== Exercise ==
Exactly the lines from the line with "The width and" through the final line of the records below, both ends included, are to be set down. Do not include pictures.

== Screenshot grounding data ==
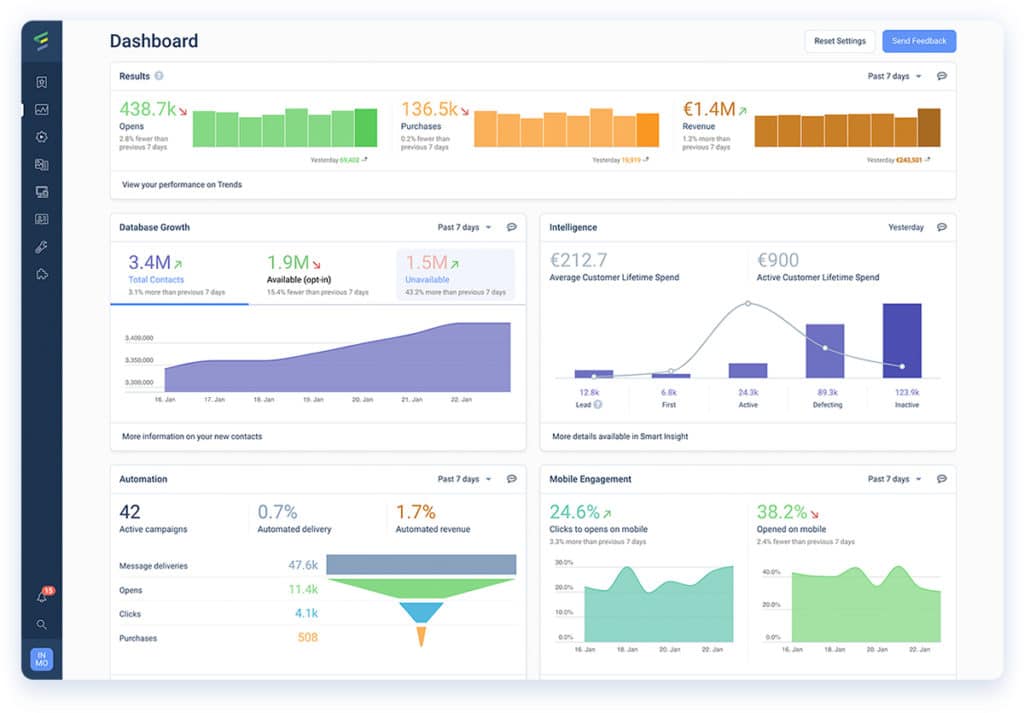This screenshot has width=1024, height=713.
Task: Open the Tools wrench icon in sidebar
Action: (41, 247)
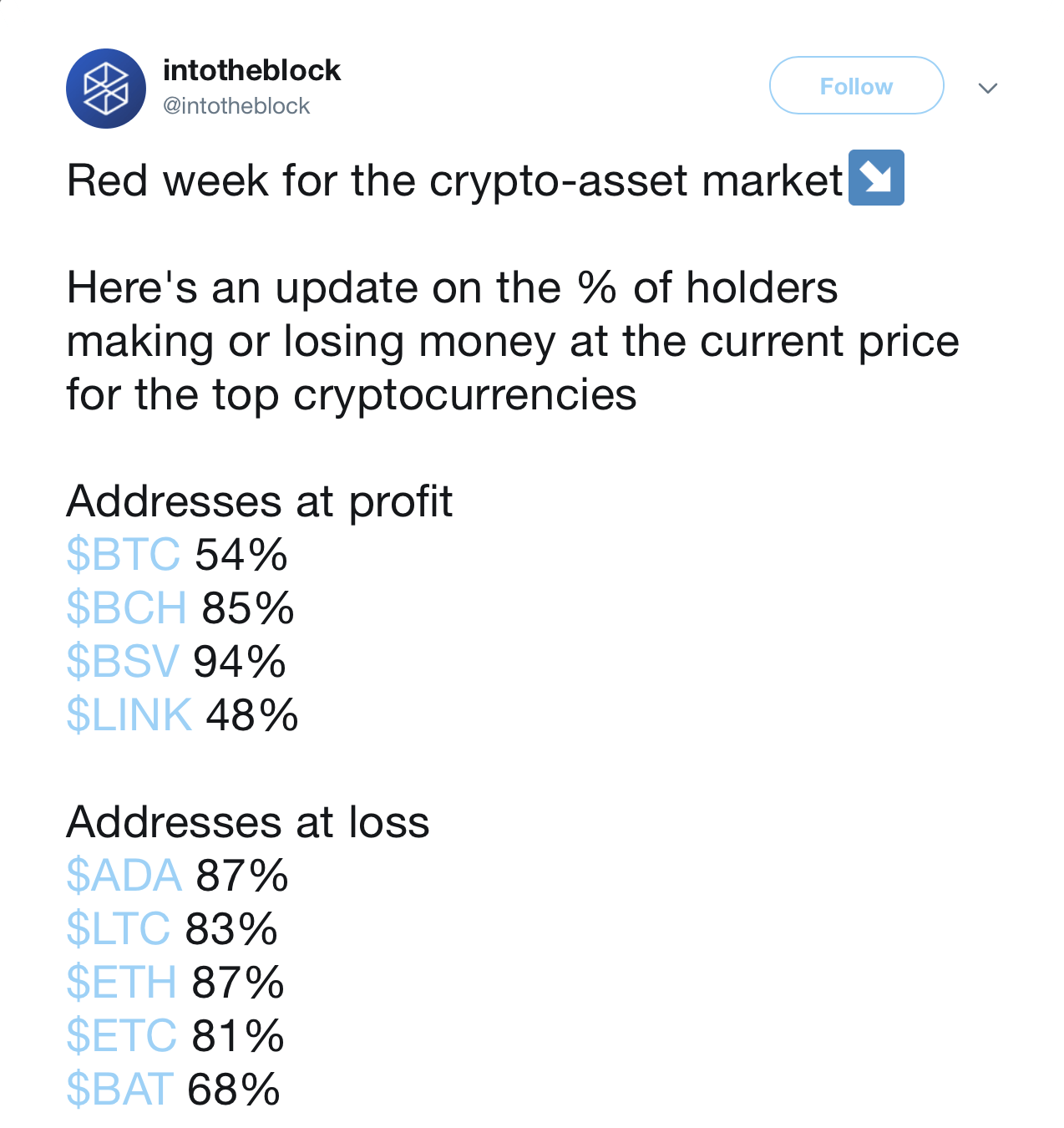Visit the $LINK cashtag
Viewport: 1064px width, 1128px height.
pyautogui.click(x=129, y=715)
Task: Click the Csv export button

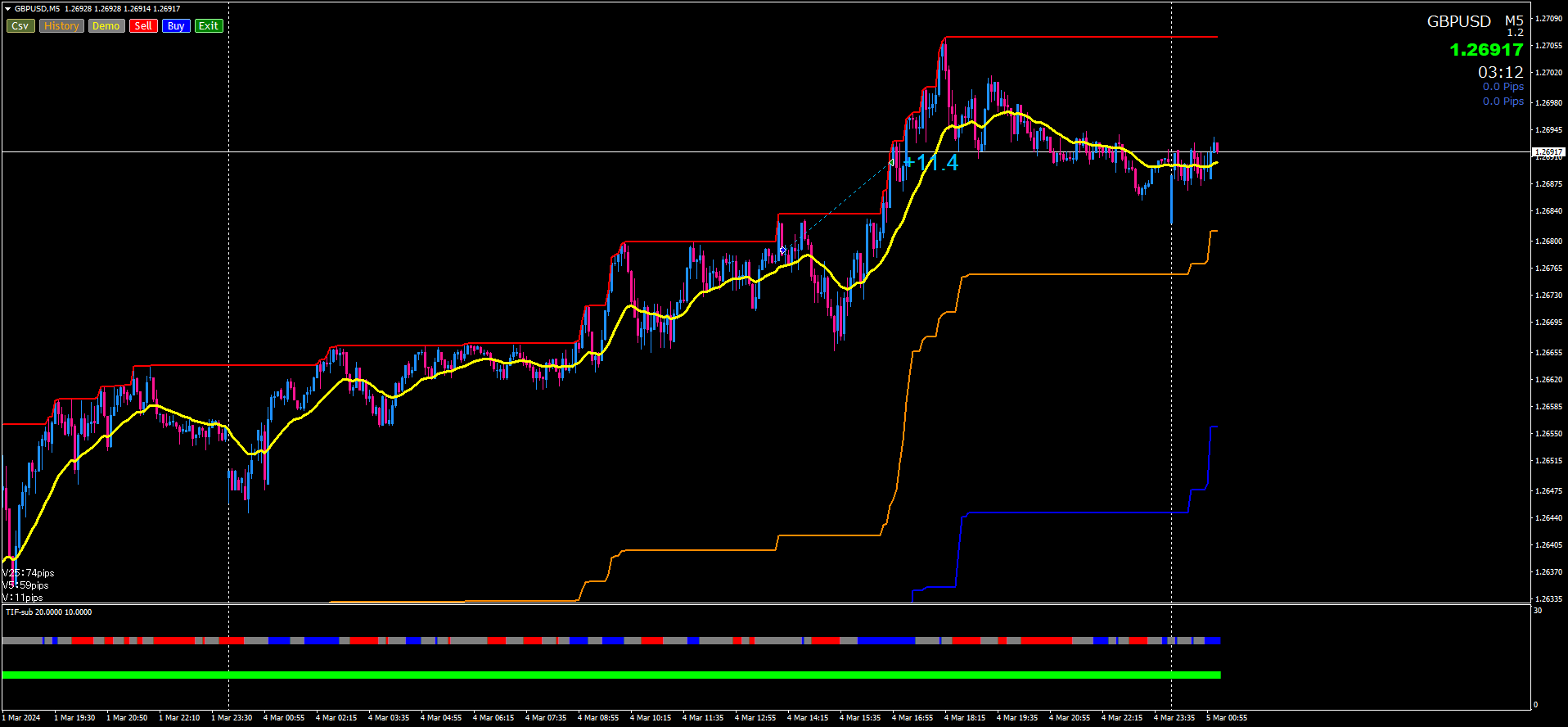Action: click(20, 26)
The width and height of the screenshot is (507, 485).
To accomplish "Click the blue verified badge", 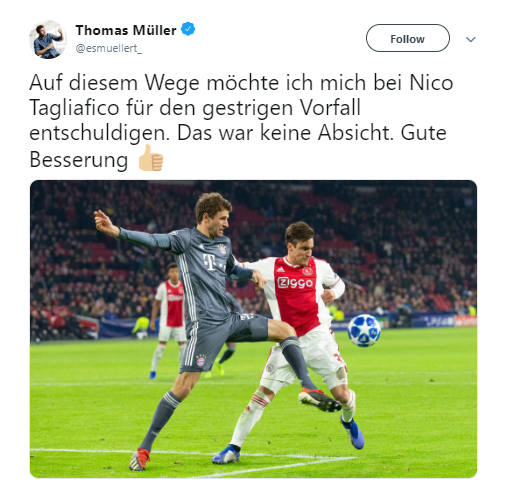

== Task answer ==
The width and height of the screenshot is (507, 485).
To accomplish "Click the blue verified badge", 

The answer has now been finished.